Ангельчик - мой.
Роман "Ангел" британской писательницы с подозрительным (и настоящим) именем Элизабет Тейлор кому-то вне круга специалистов известен, конечно, лишь благодаря относительно недавней экранизации Франсуа Озона. А жаль. Потому что в сегменте женской англоязычной прозы первой половины двадцатого имя Тейлор по праву может занимать не просто одну из, но без оговорок первую строчку, выше Дафны Дюморье, выше Митчелл, Макаллоу, Лессинг, Мунро и прочих, и прочих, и прочих. В смысле точности психологических характеристик и умения улавливать малейшие колебания Zeitgeist'a она, как никто другой, наследует Эдит Уортон, в едкой, на предельную резкость настроенной оптике социального видения сближается - через годы, через расстоянья - с самой великой Остен.
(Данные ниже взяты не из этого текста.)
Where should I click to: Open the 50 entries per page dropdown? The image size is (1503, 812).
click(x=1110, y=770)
"Ангел" в первый, кажется, раз в литературе подробно и самоцельно исследует феномен гораздо большей и широкой популярности у масс заведомо безвкусных, заведомо вторичных, заведомо перехлёстнутых симулякров об условно красивой (то есть в богатых интерьерах проходящей) жизни по сравнению с художественно качественными подлинниками.
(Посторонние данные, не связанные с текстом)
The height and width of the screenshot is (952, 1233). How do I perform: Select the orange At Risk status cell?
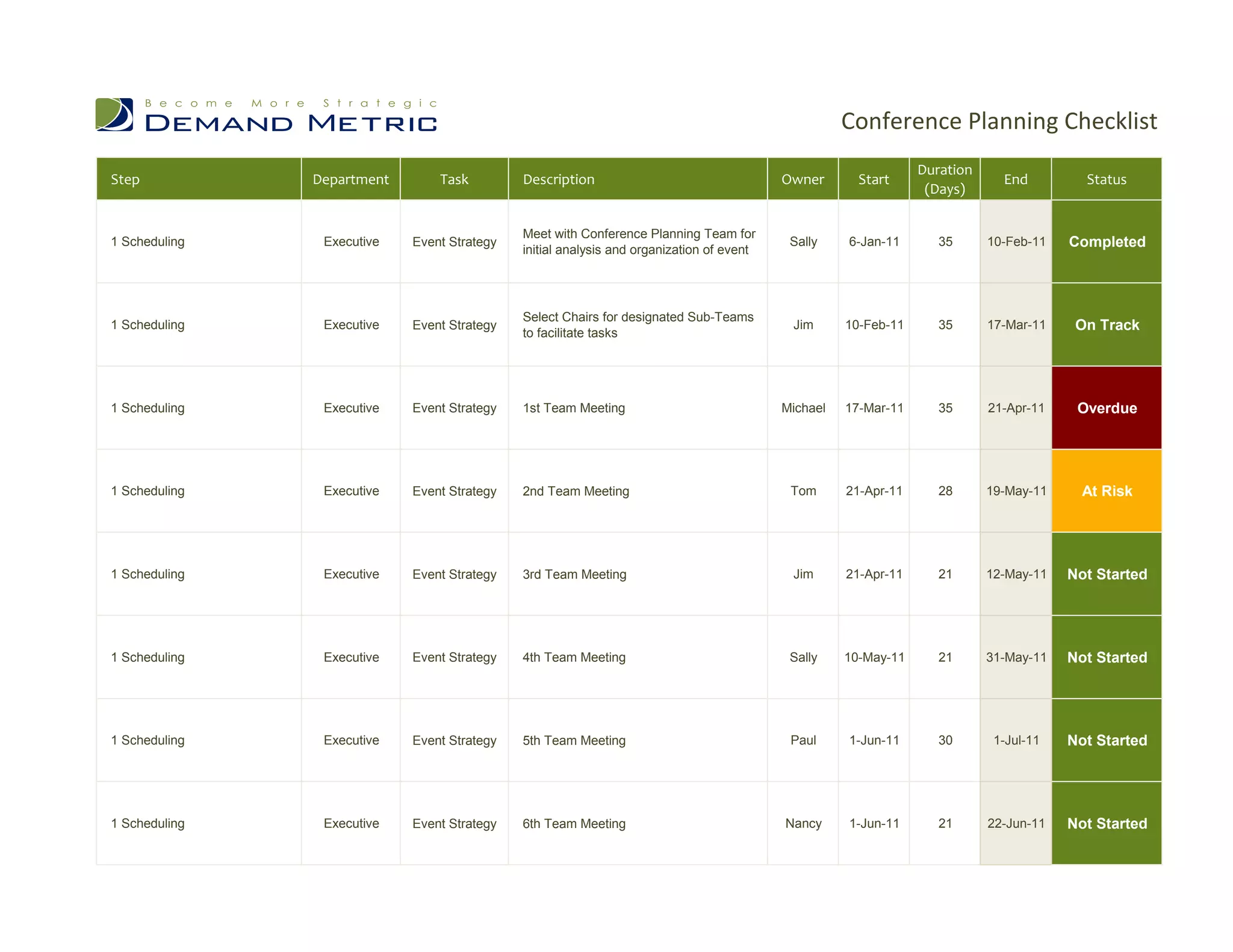[1107, 491]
Всех этих Раулей и Гастонов для проституток, горничных, грошовых продавщиц, с плащами и шпагами, кружевами и перьями на шляпах, мушками и кринолинами - а также обильной, густо, непереваримо и безграмотно замешанной историко-географической экзотикой, парчовыми махараджами, гондолами под алыми парусами, бриллиантами на охотничьих хлыстиках, многоэтажными замками на Лазурном берегу, охотами на носорогов из белоснежных, могучими руками кротких, эбеновых гигантов несомых паланкинов и на оленей-реликтов в непроходимых и опасных лесах графьёв несметно богатых, жестоких и мрачных, тяжело, на всю жизнь влюблённых в по последней моде одетую, золотоволосую (или как ночь черногривую) деву, которая любит бедного поэта, певца, менестреля с кудрями и лютней, проводящего ночи напролёт, серенадя под её балконом... Героиня, Анжелика Деверелл, девушка из самого сердца тоски и культурной тьмы нижних этажей британского среднего класса, по какому-то странному наитью открывает рецепт не писательского бессмертия, но его коммерческого успеха. Она просто живописует жизнь такой, какой она сама хотела бы её видеть, стряпает не литературный хлеб насущный, но жирно-сладкие десерты. И публика работниц, крутящихся, как белки в колесе физически тяжелых, скучных, отупляющих забот, ей рукоплещет и отдает полупенсовики за её книжонки. Покупая концентрированную мечту, билет в легко доступную, специально для их удовольствия возогнанную красивость - как опиум, как лауданум, как лакричные леденцы.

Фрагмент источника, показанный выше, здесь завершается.